The lower viewing intent compared to 2018 is likely due to a number of factors, but could partially be because of COVID-19: 54% of 13-39-year-olds tell YPulse that they think this year’s Olympics should be pushed back any year, because COVID is still too much of a threat—with 56% of 20-38-year-olds agreeing on that statement compared to 52% of 13-19-year-olds. As we mentioned, there have been headlines revealing the tension between the International Olympic Committee officials and the Japanese public and volunteers as the latter push for cancellation of the Olympics. Between 10,000 of the 80,000 volunteers registered for the Olympics withdrew as the country “struggles to rein in a new wave of COVID-19 cases.” Meanwhile, athletes like Naomi Osaka and Roger Federer have previously stated their concerns on whether they feel like the Tokyo Olympics should move forward, while others are looking forward to watching athletes like Simone Biles compete. While young consumers miss live events, the majority have been hesitant to return to them until they feel COVID is no longer a threat, and their caution could be influencing their decision to support this years’ games.
But the relative amount of media that these generations have to choose from is also a likely factor at play. It’s more difficult to get, and keep, their attention with so many sources of entertainment at their fingertips. And while the majority do find the games entertaining, the number who say they’re exciting to watch has decreased from 76% in 2018 to 70% in 2021, and the number who say they’re boring has increased from 39% to 47%.
When we look at the data even closer, we see that both Gen Z and Millennials are showing less interest in the games compared to 2018:
The number of Gen Z who say they plan to watch decreased from 38% in 2018 to 32% in 2021, and Millennials dropped from 50% in 2018 to 46% this year. The decrease among Gen Z might be the most worrisome for the future of the event. These younger viewers were already less likely than Millennials to be interested in watching, and now that interest seems to be declining.

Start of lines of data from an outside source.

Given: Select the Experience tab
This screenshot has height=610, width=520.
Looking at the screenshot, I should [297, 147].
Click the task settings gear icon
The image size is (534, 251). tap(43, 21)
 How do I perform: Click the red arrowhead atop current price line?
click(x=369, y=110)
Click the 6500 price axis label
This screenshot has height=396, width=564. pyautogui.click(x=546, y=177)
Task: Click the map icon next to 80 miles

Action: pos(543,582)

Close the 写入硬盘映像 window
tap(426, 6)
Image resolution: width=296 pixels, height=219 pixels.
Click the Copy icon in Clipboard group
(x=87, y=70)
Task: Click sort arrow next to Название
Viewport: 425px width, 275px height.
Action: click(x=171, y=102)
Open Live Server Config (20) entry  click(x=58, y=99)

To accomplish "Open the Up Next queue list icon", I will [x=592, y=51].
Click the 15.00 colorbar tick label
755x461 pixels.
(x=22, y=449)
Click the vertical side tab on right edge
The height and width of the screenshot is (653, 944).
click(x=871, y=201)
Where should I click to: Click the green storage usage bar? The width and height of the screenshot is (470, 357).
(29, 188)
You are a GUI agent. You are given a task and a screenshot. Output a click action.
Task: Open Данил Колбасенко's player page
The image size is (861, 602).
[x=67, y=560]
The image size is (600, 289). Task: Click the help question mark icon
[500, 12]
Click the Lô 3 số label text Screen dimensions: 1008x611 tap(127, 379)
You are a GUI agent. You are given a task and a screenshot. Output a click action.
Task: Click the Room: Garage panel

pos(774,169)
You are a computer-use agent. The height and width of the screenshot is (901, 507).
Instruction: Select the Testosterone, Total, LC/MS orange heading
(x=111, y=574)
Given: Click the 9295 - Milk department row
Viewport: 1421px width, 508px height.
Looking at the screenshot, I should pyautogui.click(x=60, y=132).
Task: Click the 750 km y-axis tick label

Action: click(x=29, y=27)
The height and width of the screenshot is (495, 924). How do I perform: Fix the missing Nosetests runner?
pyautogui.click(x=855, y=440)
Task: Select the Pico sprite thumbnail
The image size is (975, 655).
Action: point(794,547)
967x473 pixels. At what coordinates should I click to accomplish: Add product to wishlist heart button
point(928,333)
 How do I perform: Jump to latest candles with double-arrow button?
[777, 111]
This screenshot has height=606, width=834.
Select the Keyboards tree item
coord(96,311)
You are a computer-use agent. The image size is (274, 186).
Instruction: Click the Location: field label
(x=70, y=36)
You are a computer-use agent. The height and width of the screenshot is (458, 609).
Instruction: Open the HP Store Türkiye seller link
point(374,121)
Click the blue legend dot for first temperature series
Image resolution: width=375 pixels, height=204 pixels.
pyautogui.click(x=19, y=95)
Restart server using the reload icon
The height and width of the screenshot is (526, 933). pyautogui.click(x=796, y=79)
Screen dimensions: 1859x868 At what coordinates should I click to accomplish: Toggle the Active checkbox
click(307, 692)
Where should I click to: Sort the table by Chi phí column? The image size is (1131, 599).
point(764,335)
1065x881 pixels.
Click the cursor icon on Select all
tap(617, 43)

YPulse’s Scouting Next Gen Sports Fans report found that Millennials are far more likely than Gen Z to consider themselves sports fans, which likely explains the higher number of Millennials who planned to watch the Olympics in both 2018 and 2021. Millennial males are the most likely to say they’ll be watching the Olympics this year, at 54% compared to 38% of 20-38-year-old females. For Gen Z, 38% of 13-19-year-old males are planning to watch the Summer Olympics compared to 26% of 13-19-year-old females—once again highlighting the vast differences between Millennials and Gen Z.
But it’s not just how many young viewers planning to watch that’s changing—how they plan to watch has also shifted significantly from 2018:
Among those 13-39-year-olds who plan to watch the Olympics, the number who plan to watch on live TV has dropped significantly, from 83% in 2018 to 68% in 2021. Meanwhile, the number who say they’ll be streaming the games on social media, on their phones, and illegally online have increased—and that’s something we predicted that years ago. It’s a pattern YPulse has reported is occurring across all sports viewing for young consumers—and it’s likely to impact the live ratings of this year’s event. Even if they’re not seeking out streaming of the events, any stand-out athletic moments from the Olympics are likely to find their way onto social media. After all, clips of young athletes delivering flawless performances already go viral, racking up millions of views. Gen Z and Millennials know that if they don’t tune in, the big moments will find them on social, with our Next Gen Sports Fan report finding 65% of young sports fans agree: “I don’t need to watch sports games live to keep up with what’s going on.”